Archiving technology has come a long way since its inception in the 1970s. In today’s multimodal, digital world, archiving communications is no longer just about storing and finding voice and phone calls; the practice has expanded to include email, chat, SMS, meetings and team collaboration sessions. It’s equally important to record and archive voice recordings, emails, and other forms of digital communication. More and more business-critical and sensitive information is shared using these communication channels, making it vital to safeguard and access them when needed. This requires a secure, searchable archive to help capture and retain the information, and then efficiently identify and retrieve relevant communications.  
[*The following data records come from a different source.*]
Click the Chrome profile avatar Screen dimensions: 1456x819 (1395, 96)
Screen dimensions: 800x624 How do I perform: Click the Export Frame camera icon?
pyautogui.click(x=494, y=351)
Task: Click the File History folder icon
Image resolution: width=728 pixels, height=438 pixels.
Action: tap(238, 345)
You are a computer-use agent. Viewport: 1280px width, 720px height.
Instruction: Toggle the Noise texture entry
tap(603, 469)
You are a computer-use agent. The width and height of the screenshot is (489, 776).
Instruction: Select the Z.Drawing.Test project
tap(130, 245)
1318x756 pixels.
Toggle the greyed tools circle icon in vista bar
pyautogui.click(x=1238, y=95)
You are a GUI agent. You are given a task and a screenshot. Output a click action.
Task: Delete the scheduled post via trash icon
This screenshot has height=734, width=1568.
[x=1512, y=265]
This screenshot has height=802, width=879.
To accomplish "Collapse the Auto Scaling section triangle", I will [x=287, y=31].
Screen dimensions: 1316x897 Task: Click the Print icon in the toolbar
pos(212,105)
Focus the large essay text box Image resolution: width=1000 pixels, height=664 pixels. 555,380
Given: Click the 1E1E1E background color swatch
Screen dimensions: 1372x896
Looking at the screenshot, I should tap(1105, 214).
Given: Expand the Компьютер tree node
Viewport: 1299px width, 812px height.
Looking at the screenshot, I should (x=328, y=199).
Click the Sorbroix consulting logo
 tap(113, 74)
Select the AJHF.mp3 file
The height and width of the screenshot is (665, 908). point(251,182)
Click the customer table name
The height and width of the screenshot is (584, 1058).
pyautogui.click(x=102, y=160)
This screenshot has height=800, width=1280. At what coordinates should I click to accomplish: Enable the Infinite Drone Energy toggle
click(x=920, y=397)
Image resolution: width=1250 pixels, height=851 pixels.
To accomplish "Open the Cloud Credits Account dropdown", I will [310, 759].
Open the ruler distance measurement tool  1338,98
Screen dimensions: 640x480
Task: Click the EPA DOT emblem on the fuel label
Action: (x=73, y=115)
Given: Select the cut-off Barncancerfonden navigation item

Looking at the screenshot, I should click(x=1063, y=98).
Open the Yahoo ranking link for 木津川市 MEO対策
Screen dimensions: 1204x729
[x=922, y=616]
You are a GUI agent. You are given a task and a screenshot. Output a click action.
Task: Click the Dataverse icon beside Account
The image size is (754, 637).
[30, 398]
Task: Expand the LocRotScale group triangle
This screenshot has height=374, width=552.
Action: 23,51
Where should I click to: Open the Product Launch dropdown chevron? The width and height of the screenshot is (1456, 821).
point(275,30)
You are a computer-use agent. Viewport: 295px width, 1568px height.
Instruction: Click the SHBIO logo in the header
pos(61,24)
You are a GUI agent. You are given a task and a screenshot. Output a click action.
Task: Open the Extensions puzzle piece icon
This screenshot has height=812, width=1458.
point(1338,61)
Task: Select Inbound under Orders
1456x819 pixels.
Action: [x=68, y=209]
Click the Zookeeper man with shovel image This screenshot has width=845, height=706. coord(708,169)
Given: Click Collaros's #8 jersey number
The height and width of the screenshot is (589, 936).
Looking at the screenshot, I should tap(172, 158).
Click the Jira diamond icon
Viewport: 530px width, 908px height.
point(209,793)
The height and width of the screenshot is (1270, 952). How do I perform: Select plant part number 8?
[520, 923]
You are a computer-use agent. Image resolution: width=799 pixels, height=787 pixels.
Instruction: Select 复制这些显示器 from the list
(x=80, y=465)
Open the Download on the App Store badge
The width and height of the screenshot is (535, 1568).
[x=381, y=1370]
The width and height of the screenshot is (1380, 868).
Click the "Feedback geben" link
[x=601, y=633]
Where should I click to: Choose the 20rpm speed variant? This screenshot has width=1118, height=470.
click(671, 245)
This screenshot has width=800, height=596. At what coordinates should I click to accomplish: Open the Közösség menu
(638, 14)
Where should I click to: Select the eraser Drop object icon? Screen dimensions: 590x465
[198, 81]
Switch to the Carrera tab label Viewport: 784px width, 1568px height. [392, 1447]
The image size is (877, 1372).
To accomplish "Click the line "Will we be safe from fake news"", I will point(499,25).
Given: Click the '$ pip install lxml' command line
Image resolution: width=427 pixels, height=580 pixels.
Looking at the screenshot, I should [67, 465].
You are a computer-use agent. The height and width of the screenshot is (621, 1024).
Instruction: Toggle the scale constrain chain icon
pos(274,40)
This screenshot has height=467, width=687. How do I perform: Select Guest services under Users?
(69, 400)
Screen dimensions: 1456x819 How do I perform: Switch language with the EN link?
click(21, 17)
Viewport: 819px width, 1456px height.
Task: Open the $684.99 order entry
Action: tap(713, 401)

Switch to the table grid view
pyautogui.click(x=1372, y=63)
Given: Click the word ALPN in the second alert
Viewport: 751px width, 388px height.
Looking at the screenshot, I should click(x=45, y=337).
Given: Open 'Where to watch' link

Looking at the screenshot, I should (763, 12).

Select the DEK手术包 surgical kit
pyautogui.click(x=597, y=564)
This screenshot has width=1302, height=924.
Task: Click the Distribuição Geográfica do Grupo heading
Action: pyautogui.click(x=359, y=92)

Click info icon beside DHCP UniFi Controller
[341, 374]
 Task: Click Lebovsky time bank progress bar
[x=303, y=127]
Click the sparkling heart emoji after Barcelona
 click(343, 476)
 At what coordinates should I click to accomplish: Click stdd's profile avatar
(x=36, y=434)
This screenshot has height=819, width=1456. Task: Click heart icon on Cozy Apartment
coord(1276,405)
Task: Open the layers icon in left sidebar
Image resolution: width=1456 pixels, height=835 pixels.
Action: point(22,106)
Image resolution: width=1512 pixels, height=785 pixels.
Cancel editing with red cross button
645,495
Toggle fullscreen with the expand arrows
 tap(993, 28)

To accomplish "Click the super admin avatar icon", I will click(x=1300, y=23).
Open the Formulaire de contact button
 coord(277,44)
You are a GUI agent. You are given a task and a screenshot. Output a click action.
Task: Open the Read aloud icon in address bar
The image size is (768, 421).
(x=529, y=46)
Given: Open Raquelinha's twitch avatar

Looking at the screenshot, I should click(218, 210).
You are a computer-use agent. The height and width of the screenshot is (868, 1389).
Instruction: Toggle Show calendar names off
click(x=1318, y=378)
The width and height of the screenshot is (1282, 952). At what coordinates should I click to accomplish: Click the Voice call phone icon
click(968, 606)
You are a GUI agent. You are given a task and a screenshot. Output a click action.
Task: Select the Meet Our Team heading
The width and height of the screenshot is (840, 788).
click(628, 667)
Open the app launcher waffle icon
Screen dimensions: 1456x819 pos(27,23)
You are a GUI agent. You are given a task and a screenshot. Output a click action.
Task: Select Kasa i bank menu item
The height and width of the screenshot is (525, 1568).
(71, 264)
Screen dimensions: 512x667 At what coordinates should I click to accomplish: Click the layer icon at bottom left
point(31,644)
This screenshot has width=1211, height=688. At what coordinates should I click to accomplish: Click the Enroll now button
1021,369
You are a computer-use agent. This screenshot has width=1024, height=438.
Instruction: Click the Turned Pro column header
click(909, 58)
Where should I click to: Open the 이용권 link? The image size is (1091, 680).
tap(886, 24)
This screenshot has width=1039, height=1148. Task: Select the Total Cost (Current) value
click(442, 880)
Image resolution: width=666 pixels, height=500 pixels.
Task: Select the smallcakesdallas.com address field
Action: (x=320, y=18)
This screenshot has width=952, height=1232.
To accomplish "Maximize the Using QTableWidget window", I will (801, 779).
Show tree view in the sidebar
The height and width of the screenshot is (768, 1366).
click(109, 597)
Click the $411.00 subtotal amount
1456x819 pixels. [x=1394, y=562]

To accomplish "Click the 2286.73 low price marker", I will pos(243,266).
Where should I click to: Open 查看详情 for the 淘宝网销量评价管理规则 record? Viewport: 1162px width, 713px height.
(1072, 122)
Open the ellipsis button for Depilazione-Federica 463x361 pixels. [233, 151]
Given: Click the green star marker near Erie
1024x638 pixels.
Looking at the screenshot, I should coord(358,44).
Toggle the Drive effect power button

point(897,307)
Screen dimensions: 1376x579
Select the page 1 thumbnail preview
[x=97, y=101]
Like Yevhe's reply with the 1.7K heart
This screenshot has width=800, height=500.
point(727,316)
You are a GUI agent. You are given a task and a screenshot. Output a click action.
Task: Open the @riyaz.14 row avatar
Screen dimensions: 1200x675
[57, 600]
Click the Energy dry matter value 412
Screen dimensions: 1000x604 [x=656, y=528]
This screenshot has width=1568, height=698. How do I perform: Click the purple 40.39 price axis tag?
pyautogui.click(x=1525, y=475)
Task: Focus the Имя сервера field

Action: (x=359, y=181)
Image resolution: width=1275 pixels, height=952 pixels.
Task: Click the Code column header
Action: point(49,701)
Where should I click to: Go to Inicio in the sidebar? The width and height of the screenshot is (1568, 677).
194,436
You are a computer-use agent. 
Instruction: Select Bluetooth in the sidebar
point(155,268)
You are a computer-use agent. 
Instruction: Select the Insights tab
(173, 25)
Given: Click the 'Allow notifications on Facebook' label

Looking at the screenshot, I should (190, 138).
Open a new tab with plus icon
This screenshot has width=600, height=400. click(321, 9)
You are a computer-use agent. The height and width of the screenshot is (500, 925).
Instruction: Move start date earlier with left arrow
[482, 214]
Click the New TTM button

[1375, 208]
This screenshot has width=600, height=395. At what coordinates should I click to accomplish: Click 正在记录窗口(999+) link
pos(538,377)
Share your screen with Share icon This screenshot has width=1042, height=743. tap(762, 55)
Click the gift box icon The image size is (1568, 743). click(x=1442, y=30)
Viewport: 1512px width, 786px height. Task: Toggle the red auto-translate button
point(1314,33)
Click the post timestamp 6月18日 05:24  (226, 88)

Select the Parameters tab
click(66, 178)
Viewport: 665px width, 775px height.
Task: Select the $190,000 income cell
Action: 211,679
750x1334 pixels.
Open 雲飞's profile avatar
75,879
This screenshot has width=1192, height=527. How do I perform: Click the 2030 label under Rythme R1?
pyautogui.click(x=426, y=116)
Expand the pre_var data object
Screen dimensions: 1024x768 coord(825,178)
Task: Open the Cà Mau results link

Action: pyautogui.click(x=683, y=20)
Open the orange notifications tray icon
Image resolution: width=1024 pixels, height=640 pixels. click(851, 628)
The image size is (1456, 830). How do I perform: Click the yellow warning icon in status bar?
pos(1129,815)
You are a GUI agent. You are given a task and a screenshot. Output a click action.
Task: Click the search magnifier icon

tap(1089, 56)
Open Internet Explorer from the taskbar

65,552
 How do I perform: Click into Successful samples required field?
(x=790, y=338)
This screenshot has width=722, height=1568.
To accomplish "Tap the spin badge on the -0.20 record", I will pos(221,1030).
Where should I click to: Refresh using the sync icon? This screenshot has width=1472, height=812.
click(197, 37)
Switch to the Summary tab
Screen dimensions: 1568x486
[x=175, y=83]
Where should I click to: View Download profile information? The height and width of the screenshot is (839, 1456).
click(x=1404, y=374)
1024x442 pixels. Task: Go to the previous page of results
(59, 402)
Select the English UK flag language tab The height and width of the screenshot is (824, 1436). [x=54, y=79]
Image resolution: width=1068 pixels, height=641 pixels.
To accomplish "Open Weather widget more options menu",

There are a variety of reasons why archiving voice and digital communications is important for businesses of all sizes, including: 

  • Compliance and internal governance: ensuring that organizations meet regulatory compliance issues for regulatory and audit needs 
  • eDiscovery: the electronic aspect of identifying, collecting and producing electronically stored information in response to a request for production in a lawsuit or investigation. 
  • Finding critical communications or contextual search when it’s needed 
  • Continuity and preservation: to avoid accidental or malicious deletion of communication information 

Let's go into greater detail why each of these reasons is business-critical – and therefore something communication professionals should be keeping in mind when maintaining or expanding critical communication infrastructure. 

 

Compliance  

Ensuring that digital communications are stored safely and can be retrieved in the event of data loss is particularly important for organizations that need to retain records for regulatory or legal purposes. Compliance remains the primary use case for archiving, as many industries and organizations are required by law to maintain records of their voice and electronic communications for a certain period of time. For example, in the United States, the Financial Industry Regulatory Authority (FINRA) requires broker-dealers to retain electronic communications for six years. Similarly, the Securities and Exchange Commission (SEC) mandates that investment advisers retain electronic communications for at least five years. Failure to comply with these regulations can result in hefty fines and legal penalties. In fact, in 2022, SEC penalties against organizations that failed to maintain and preserve work-related text messages on employees’ personal devices reached $1.2 billion! 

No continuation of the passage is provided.